Not all of the MSS spectrum bands planned to be used or currently in use by the MSS systems have similar "Economic Values". For example, certain spectrum bands are restricted in use, such as the Aeronautical Mobile Satellite (Route) Service band, requiring commercial MSS satellite operators to preempt access to these bands in order to give priority to another network providing safety services. Restricted bands are not as valuable as those frequency bands which are allocated to one satellite operator for its exclusive use at all times, and therefore, the licensing fees for these bands should be reduced accordingly.
The proposed policy refers to licensing of the allocated spectrum for use in Canada. However, there are portions of the Canadian coordinated spectrum in use by TMI that do not cover any Canadian territories (e.g. spectrum in use by South beam of MSAT system). The proposal is silent on licensing requirements for this type of allocations. If these allocations were to be licensed in the same fashion as the spectrum used in Canada and other countries adopt similar licensing regimes as Canada, TMI could then be required to license the same spectrum in two or more countries. This would increase TMI's licensing expenses and ultimately lead to higher costs to the consumer.
The proposed policy requires clarification as to the applicability of the fees to usage of the spectrum in both uplink and downlink directions. Furthermore, the definition of the spectrum to be coordinated is not clear. TMI understands that the spectrum to be coordinated under the new policy (or variations of it) is the internationally coordinated spectrum for a given system, without reuse.
TMI agrees with the Department that there should be a reduction of fees based on the number of satellite systems sharing a band (e.g. systems utilizing CDMA access scheme) or based on the number of service providers using the same satellite system.

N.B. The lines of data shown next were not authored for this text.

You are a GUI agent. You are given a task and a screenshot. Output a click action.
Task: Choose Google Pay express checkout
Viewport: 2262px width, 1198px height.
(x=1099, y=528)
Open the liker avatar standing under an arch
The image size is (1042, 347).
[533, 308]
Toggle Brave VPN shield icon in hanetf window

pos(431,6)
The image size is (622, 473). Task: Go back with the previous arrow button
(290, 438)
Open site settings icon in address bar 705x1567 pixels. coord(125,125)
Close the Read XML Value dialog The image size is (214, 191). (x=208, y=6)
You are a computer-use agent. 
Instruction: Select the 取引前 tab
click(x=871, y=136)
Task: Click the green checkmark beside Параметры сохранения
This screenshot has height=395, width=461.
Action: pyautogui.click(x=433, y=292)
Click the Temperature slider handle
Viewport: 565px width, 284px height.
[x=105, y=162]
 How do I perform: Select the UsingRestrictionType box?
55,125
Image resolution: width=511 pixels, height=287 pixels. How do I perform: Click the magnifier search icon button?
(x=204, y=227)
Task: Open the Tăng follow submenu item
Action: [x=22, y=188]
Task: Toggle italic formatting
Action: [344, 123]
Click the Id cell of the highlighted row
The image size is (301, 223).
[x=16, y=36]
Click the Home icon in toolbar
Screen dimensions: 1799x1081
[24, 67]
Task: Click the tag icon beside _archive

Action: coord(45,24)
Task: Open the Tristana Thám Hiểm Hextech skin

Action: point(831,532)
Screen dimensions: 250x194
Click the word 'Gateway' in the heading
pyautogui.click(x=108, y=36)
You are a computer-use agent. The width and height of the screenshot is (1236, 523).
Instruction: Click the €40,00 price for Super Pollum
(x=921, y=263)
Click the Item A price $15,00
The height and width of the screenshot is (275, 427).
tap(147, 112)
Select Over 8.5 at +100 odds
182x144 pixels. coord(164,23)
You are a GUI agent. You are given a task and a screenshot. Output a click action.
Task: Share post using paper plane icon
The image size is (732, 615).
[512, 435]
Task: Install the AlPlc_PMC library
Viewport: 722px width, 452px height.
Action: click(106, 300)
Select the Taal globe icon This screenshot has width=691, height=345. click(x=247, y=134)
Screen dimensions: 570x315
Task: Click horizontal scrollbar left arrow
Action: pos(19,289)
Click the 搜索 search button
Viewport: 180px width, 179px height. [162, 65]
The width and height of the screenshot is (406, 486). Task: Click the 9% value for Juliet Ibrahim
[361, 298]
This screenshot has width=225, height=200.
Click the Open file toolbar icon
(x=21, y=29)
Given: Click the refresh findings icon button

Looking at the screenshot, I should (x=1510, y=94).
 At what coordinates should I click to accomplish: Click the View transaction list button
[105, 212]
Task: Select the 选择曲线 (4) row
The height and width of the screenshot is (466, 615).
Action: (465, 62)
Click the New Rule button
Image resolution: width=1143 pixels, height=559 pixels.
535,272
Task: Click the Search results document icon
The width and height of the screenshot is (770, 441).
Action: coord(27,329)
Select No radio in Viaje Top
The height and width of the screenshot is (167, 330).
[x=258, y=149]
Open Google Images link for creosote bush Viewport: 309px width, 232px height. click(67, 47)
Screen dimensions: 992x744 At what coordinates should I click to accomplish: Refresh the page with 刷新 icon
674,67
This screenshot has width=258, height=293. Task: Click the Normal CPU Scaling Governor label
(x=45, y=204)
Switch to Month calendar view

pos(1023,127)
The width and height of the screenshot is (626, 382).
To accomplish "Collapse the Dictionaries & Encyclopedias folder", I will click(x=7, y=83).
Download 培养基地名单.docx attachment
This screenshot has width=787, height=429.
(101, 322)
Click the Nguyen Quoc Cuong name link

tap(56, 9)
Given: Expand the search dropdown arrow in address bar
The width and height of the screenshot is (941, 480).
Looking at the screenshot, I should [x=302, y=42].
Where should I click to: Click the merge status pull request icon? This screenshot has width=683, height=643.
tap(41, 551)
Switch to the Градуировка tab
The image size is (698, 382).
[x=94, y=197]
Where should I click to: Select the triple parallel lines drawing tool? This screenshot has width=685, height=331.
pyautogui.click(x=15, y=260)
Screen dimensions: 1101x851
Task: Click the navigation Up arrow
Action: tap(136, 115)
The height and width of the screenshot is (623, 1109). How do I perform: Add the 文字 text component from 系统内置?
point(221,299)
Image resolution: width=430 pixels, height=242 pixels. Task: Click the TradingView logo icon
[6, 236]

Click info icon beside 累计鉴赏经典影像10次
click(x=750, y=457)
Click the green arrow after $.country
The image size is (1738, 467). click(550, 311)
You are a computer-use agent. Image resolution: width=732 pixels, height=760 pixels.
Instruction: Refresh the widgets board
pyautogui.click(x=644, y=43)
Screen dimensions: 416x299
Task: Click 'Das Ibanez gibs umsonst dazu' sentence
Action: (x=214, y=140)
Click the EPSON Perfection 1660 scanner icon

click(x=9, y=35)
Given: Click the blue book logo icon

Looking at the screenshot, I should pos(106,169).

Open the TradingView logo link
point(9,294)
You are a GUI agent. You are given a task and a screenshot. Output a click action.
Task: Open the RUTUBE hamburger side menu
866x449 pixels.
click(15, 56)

However, the proposed reduction ratios need to be further investigated and proper safeguards put in place, so that one entity does not benefit from reduced fees when there is sufficient knowledge that the set criterion and potential sharing of the bands will not materialize in future.
Information in relation with the amount of coordinated spectrum and size of the terminal blocks licensed is commercially sensitive information and must be kept confidential.
Should any new method of licensing the spectrum be adopted, TMI may be required to reevaluate its licensing cost recovery techniques. In an increasingly competitive environment, and considering the slower than expected growth in the MSS market, TMI feels that an additional burden of increased licensing fees, which must in turn be passed on to the consumer, has a very negative impact in the marketplace. In addition, TMI would be faced with additional expenses in order to modify the network and billing systems. Since TMI's budget cycle is based on the calendar year, any policy changes to be adopted which would significantly impact expenses should be made known to TMI by early fourth quarter of the previous year. TMI requests that the Department provide a sufficient notice period between adoption of any new licensing regime and the date of implementation.
In conclusion, TMI applauds the Department's efforts to improve the licensing process to accommodate the evolving competitive environment. These new policies should be developed with a view not only to providing for the entry of WTO member satellite systems, but also to creating a balanced competitive environment which provides the maximum benefits for Canadian consumers, and yet promotes continued development of the Canadian satellite industry. We are eager to further discuss the above issues with you or your staff, at your convenience.